20.109(S08):Module 2 Portfolio
Submission notes
Update: In order to split your attention a little less drastically for next week, and reduce the percentage of your assignments due all in one week, the due date for Part 2 of the portfolio will be delayed to Day 1 of Module 3.
- Parts 1-3 are due on Day 8 of Module 2; Part 4 is due on Day 1 of Module 3.
- email these as .doc
- email them to jasanoff, nlerner, and astachow AT mit DOT edu
- please use the following format to name your files: M2PX_yourfirstname_yourlastname.doc
- where X refers to the section number, 1 or 2 or 3 or 4
- We will return Parts 3 and 4 with comments and you will have one week to re-submit these portions of your portfolio for up to 1 letter grade improvement in your score per section.
Portfolio components
For this module, you will not write a complete lab report. Instead, you will turn in a few independent pieces of written work that provide a summary of and context for your results. The first part of your portfolio is a summary of your design process. It won’t cover precisely the same territory as a traditional Introduction, but should provide a naïve reader with some background necessary for understanding your choices. The second part of your portfolio is essentially a combined Results+Discussion section, but an abbreviated and slightly less formal one, according to the format below. The final sections of the portfolio will be related to your journal club presentation.

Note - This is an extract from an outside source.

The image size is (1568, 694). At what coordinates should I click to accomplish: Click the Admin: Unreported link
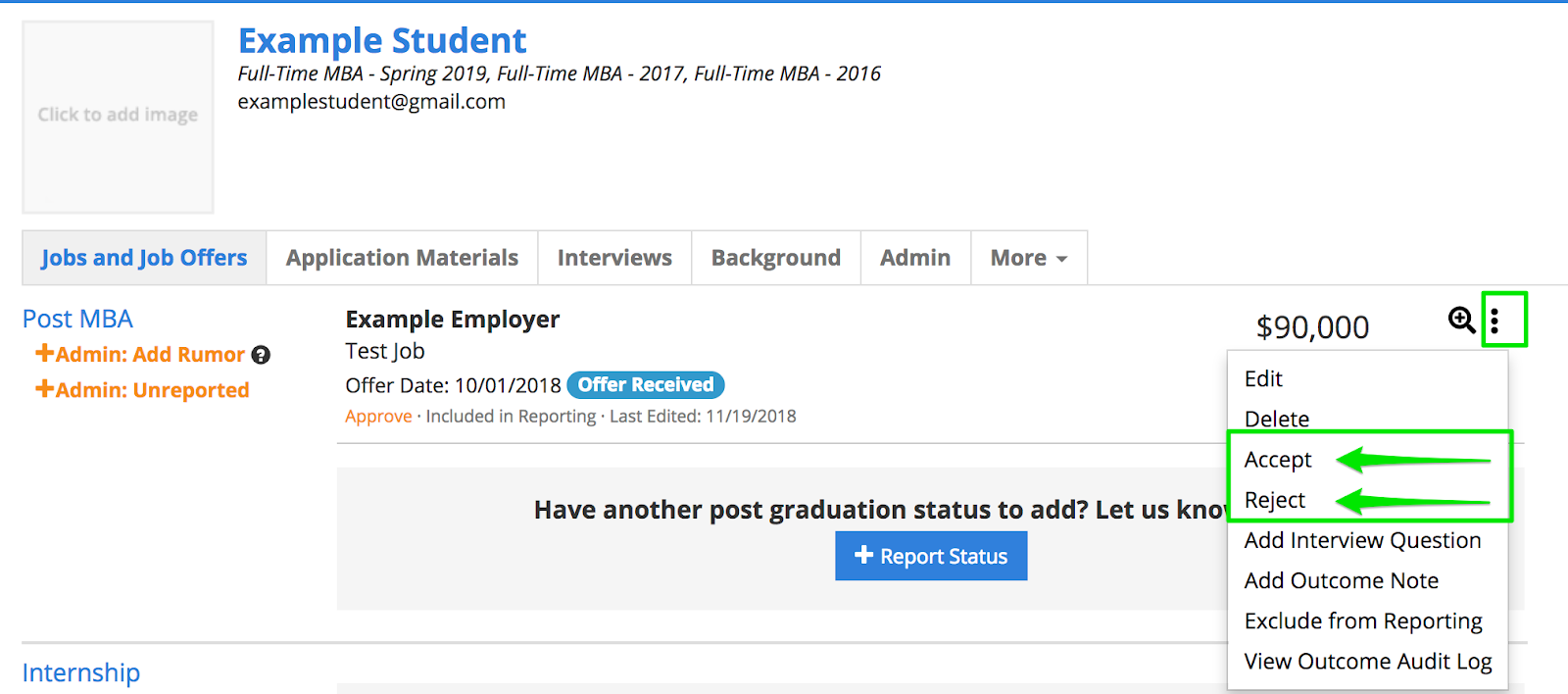coord(143,390)
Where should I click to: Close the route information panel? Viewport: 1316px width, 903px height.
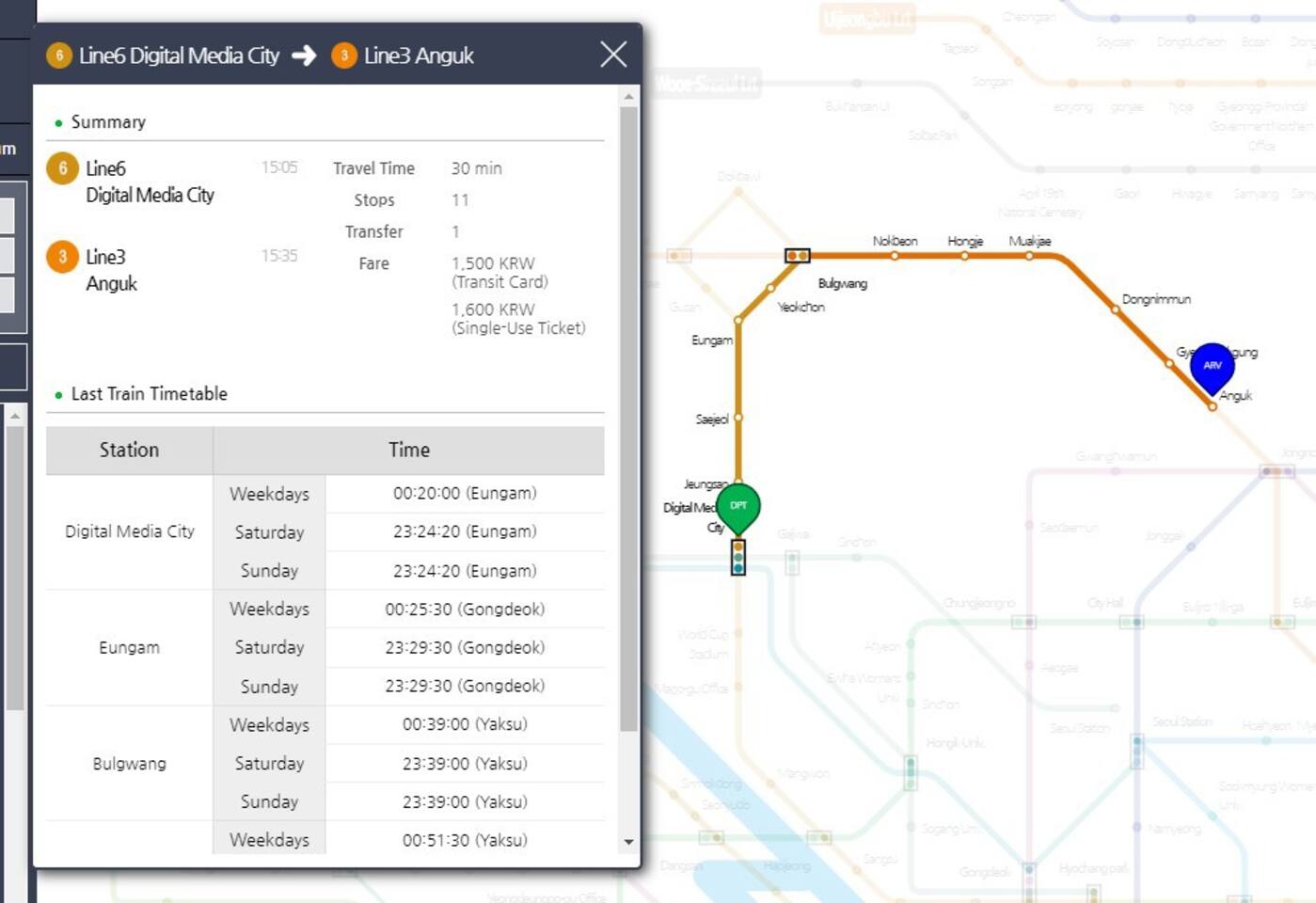(613, 55)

Part 1: Description of IPC mutant design
Whether you are writing a grant proposal, seeking venture capital for a new business, or collaborating on almost any project, it’s important to have an awareness of and an ability to describe the key elements of your thought process. Moreover, it is often necessary to address multiple audiences at once. The goal of this writing assignment is to do just that. You should provide enough background (about inverse pericam, mutagenesis, etc.) for a technically adept reader who is not in the field to understand your protein design goals. You should also provide enough technical detail for someone familiar with calmodulin to know exactly what portion of the protein you are modifying and why. Feel free to talk about design choices that you did not ultimately pursue, to give an idea of the breadth of options before you. However, do not let these become a distraction from the more in-depth discussion of your two particular mutants. Please cite references as appropriate. (You are not required to find references besides the ones given to you in class.) This should be a brief, ~2 page summary, and will be worth ~22% of your portfolio grade.

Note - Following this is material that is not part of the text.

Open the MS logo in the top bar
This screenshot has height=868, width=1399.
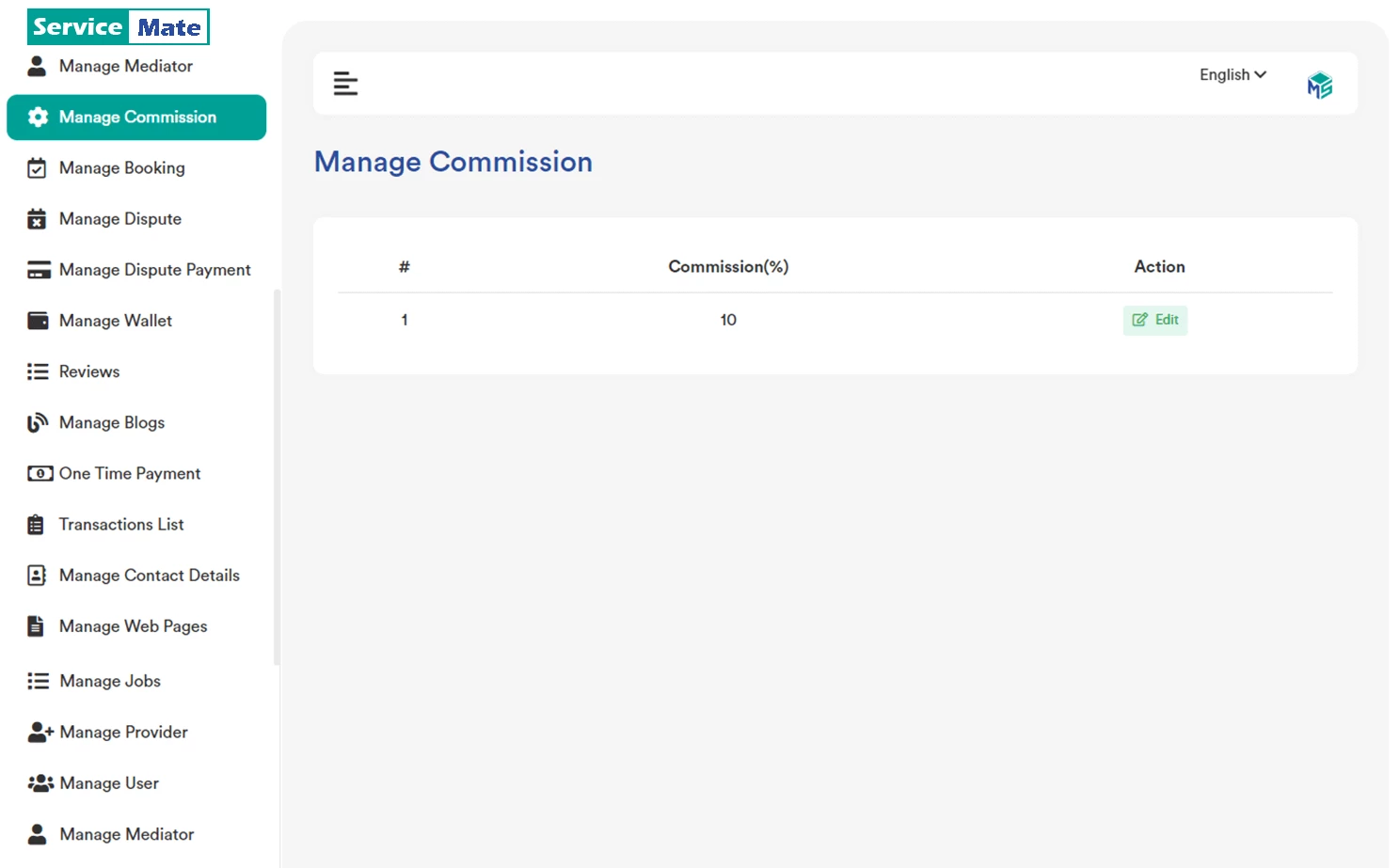pos(1319,84)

Part 2: Summary of Results
Summarize your results in a series of figures/tables with expanded figure captions. As usual, these captions will include: a concise, meaningful title; only as much Methods as is needed to understand the result; clear labeling and definition of all parts. In contrast to a normal figure caption, you may interpret your data in the caption itself (hence ‘expanded’) rather than in a separate Results and Discussion text. Introduce or conclude the list of figures with a short paragraph summarizing your findings, and describe in a couple of sentences what you would try next if you had another month to spend on this project. Your figures may include but are not limited to:
- Schematic indicating your design strategy for mutagenesis
- Table of (or sentence about) colony counts for mutants
- Table of (or sentence about) cell pellet observations
- Figure depicting sequence analysis
- Figure of SDS-PAGE results
- (Table of purified protein concentrations, if available)

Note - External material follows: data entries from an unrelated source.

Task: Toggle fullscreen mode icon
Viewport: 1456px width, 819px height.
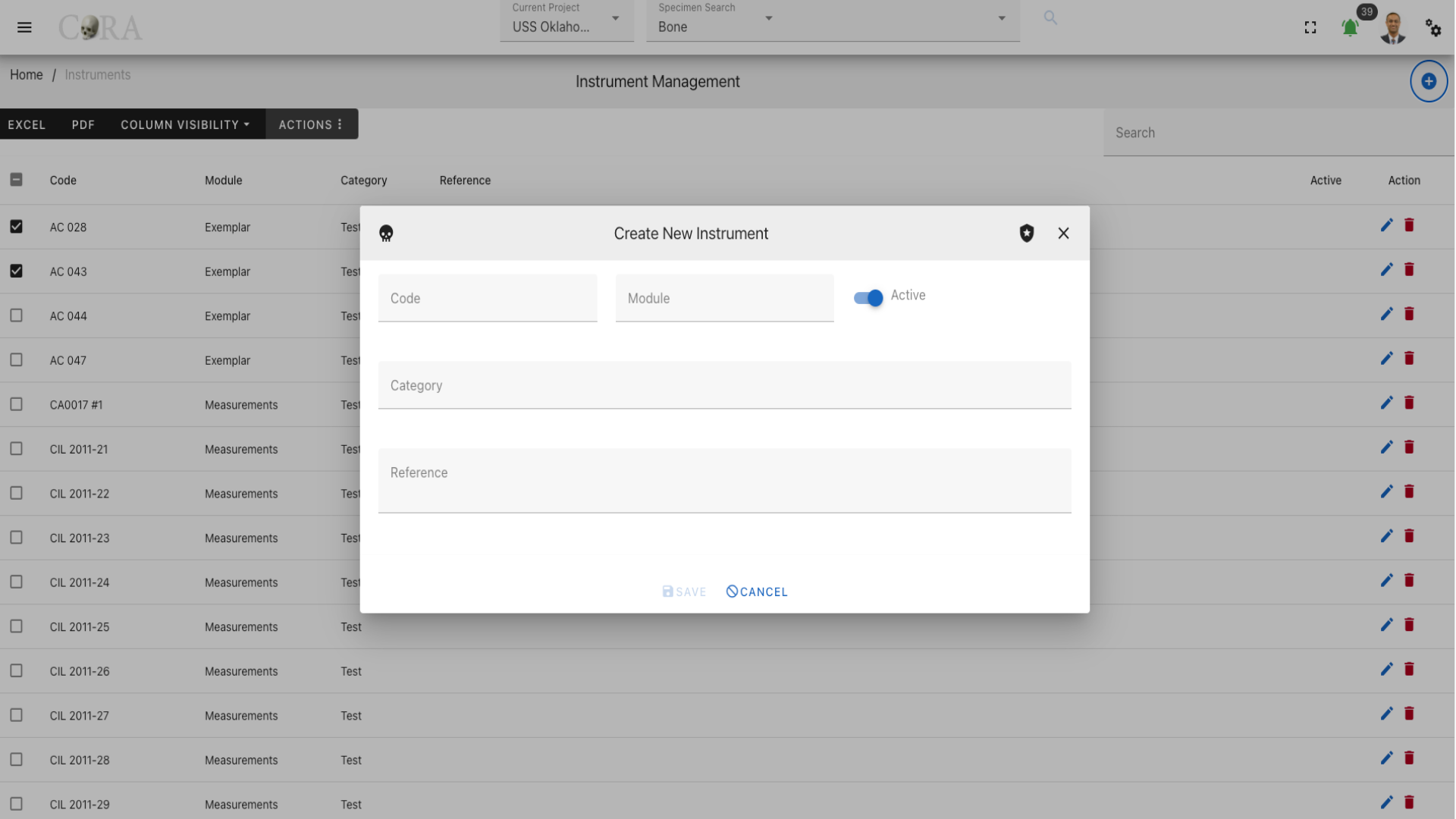Action: click(1310, 28)
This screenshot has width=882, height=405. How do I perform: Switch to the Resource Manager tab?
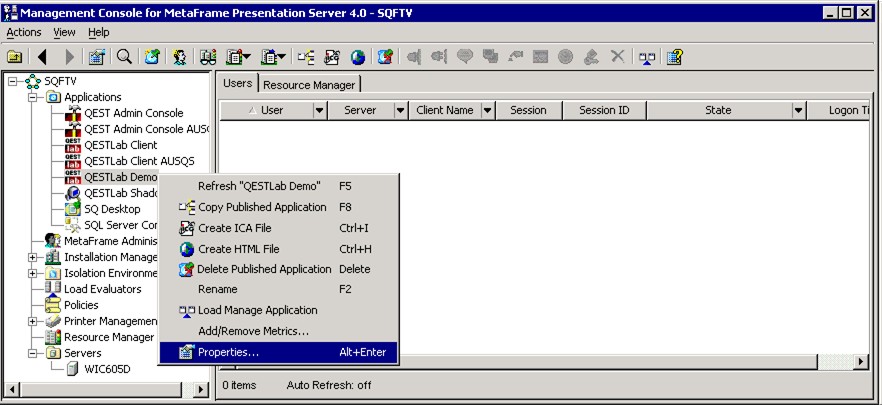point(309,85)
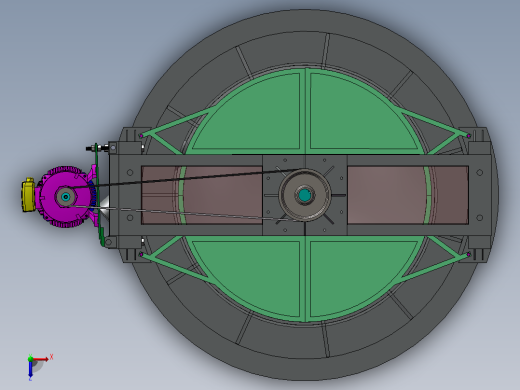520x390 pixels.
Task: Click the cyan hub inside the central pulley
Action: point(305,195)
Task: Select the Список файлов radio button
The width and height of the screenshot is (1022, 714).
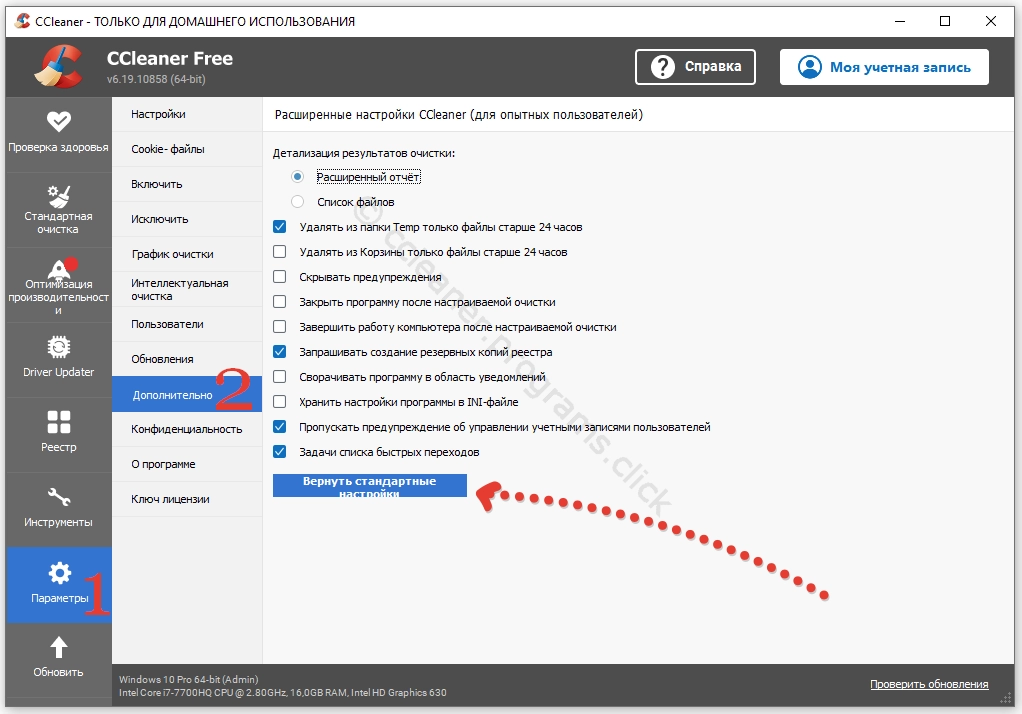Action: (297, 202)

- Titration curves for WT and mutant proteins, table of KDs
This section will be worth ~44% of your portfolio grade.
Part 3: Mock Submission Letter
This assignment will give you a chance to take a big picture view of the journal article you to present to the class. Normally when a scientific article is submitted for publication, it undergoes a multi-stage review process. The editors of the journal take a quick look over the submission, then decide whether to send it to other scientists in the field for a thorough peer review. Nature alone publishes about a thousand papers per year (including scientific articles, book reviews, editorials, etc.), and receives many more that do not make the cut. Thus, those aspiring to publish their research in a quality journal must catch the editor’s eye – briefly and convincingly – in a cover letter highlighting their work. Consider the researcher who wrote your chosen journal article, and put yourself for a moment in his or her shoes to write such a letter. There is no one accepted format, but keep the following questions in mind, as they will surely be on the mind of the editor: “what is the main question that this paper addresses and why is it important? what are the one or two key findings? what is the significance of these findings to the larger field?” To help you place your paper in a broader context, read the review article(s) associated with your paper category here. This part will be worth ~22% of your portfolio grade. Update: a skeleton letter can be found in the linked document. Keep in mind that the sample letter is just a guideline, not an exact template to follow.
Part 4: Mock Mini-Review
Now that you have gotten some feedback on the work you presented (during the the question&answer session following your talk), imagine yourself not in the author's shoes, but in the editor's or reviewer's shoes instead. Write a short critique (paragraph or so) in your own voice, addressing the following when relevant: are there alternative explanations for the results seen? are there any experiments or controls that you think would be useful additions to the paper? did the paper have (or is it likely to have) the impact that the authors anticipated? This part will be worth ~11% of your portfolio grade.